Des propos recueillis par Arthur Parzysz sur le site de la RTBF :
GUERRE EN UKRAINE
Philo : "C’est face au sentiment de déchéance de la puissance soviétique que réagit Poutine"
12 mars 2022
Comment penser l’Europe en temps de guerre ? Comment cette utopie, née du second conflit mondial, réagit-elle face aux actions d’une puissance russe frustrée ? Tous les deux réunis au Théâtre du Vaudeville dans le cadre des "Matins Philos" le philosophe Pascal Chabot et l’ancien haut fonctionnaire à la Commission européenne Christophe de La Rochefordière éclairent le conflit en Ukraine de leurs lumières philosophiques. Interview croisée, en sortie de scène.
Les citations de Hannah Arendt "Les hommes normaux ne savent pas que tout est possible" et "une crise rend caduque tous les schémas de pensée" raisonnent avec cette actualité. Dans ce contexte de guerre, c’est aussi à une transformation complète de nos cadres habituels de pensée qu’on assiste .

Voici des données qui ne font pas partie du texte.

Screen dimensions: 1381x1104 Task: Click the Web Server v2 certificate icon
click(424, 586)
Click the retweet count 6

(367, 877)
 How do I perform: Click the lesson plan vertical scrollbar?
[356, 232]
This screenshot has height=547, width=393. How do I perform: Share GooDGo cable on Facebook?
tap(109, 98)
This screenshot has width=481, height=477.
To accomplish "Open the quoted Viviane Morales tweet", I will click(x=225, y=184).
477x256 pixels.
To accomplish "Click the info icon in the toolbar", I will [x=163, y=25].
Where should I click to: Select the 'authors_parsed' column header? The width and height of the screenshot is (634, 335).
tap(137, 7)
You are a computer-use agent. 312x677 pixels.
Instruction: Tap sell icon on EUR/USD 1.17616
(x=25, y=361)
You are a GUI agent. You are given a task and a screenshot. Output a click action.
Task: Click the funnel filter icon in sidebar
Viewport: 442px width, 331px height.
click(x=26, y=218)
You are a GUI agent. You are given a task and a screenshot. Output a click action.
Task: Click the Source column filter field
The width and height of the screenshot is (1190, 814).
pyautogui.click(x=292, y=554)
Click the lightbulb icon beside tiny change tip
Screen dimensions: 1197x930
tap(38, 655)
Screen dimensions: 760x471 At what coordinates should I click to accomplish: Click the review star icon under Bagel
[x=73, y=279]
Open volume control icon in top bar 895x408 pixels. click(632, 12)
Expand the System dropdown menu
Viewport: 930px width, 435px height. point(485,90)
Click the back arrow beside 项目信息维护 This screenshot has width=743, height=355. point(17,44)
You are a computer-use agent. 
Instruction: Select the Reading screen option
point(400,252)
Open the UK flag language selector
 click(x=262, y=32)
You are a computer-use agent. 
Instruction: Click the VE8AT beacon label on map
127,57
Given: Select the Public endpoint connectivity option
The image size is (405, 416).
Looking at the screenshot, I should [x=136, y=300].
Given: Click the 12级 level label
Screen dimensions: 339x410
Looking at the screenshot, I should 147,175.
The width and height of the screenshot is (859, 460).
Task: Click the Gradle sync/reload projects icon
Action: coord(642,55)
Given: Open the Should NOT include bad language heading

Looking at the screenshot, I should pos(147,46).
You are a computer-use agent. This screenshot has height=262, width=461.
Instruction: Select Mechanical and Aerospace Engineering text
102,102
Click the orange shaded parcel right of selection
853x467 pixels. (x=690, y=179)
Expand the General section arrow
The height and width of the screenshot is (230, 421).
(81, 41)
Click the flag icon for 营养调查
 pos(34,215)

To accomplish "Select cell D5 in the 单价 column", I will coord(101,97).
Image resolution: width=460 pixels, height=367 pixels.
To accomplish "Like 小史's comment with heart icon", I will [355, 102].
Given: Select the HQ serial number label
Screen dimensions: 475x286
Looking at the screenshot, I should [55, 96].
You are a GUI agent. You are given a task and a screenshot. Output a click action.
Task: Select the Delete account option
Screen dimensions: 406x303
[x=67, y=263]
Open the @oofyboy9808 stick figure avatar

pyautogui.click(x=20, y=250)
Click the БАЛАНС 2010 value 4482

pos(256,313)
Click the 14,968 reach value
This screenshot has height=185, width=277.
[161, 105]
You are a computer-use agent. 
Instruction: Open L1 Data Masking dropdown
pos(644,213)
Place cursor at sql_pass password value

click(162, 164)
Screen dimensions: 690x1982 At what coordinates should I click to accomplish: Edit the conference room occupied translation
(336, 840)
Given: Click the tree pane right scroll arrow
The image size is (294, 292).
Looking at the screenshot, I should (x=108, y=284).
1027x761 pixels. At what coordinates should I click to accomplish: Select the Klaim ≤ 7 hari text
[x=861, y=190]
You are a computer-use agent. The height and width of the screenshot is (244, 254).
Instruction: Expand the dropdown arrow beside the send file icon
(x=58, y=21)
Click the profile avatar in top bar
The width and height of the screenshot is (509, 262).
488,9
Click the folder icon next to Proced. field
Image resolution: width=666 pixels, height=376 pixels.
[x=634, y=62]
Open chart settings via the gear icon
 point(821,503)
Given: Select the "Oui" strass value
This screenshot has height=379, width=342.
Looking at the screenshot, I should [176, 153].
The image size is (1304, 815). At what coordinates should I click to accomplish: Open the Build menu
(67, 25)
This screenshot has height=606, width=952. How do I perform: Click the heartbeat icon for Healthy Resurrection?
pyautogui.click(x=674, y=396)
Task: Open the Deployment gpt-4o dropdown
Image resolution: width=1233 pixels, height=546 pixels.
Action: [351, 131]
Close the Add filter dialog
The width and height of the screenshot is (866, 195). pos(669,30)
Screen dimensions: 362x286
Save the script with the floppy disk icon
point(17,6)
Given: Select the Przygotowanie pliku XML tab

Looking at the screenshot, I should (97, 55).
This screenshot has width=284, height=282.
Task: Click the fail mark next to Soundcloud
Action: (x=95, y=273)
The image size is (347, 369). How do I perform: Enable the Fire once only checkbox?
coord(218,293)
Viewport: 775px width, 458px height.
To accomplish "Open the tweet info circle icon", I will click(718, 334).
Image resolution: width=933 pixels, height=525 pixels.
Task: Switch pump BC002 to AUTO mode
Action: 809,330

Christophe de La Rochefordière : La question de savoir si c’est une transformation complète reste à voir. Certains cadres de pensée vont rester, voire être renforcés. C’est le cas de la construction d’une alliance comme l’OTAN, par exemple. Macron avait dit qu’elle était en état de mort cérébrale, on voit bien que ce n’est pas le cas. Dans ce conflit, elle se coordonne et parle d’une seule voix, que ce soit sur le refus d’intervenir face à la terreur nucléaire ou sur la question de zone d’exclusion aérienne, réclamée par le Président Zelensky. Ce que dit Hannah Arendt, c’est que dans une crise, il faut tout remettre à plat. Si l’on continue de réfléchir à partir des cadres habituels, on risque de passer à côté de l’essentiel. On l’a vu avec Nord-Stream II. On a réagi à la suite de la realpolitik pratiquée auparavant, qui consistait à acheter du gaz russe alors que c’était une dictature. À ce niveau-là, je crois qu’il y aura des réajustements très radicaux. Et pas seulement au niveau économique, sur le plan militaire aussi. Les Allemands, par exemple, sont en train de réinvestir dans leur armée et ils ont créé un fonds spécial pour ça. On voit que les choses bougent assez vite. Mais ça ne veut pas dire que les anciens cadres sont complètement caducs pour autant.
Pascal Chabot : Ordinairement, on distribue les événements de notre vie entre ce qui est probable et improbable. Quand elle dit que "les hommes normaux ne savent pas que tout est possible", Hannah Arendt signale que l’invraisemblable peut parfois se réaliser. Ce sont alors nos cadres mentaux qui sont remis en cause, nos habitudes de pensée qui vacillent et doivent se réinventer. Au niveau européen, ce qui change comme cadre mental avec cette guerre, c’est d’abord notre rapport à la paix, considérée comme un acquis. Voyant la guerre à nos portes, la puissance n’est plus un tabou et la force a été réinvoquée. Plus fondamentalement, on assiste à un retour du tragique, ce à quoi nous n’étions pas spécialement préparés. Mais le malheur avec ce tragique, c’est qu’on réapprend très vite à le voir…
Face à quelqu’un comme Poutine, on n’a jamais d’autre choix que de tout essayer jusqu’à la dernière minute de matière diplomatique.
Récemment, le chef d’état-major de l’armée française, Thierry Burkhard a expliqué qu’il y avait eu des divergences d’analyse entre France et les États-Unis sur les risques d’attaque russe. L’Europe a-t-elle été aveugle ?
PC : La raison en est d’abord que la voie première est toujours la voie diplomatique. C’est là que l’Europe excelle. Il peut toutefois y avoir des phénomènes d’aveuglement, ou du moins de relativisation. Ces phénomènes traduisent un désir de ne pas croire ni réfléchir à des risques avant qu’ils ne surviennent. Ceci peut s’expliquer. Un des biais habituels est d’espérer que le pire ne se réalise pas, ce qui pousse à le minimiser. Un autre est de supposer la rationalité des acteurs impliqués, ce qui conduit à moins examiner les scénarios irrationnels, voire suicidaires. Or ici, c’est le pire et l’irrationnel qui prévalent.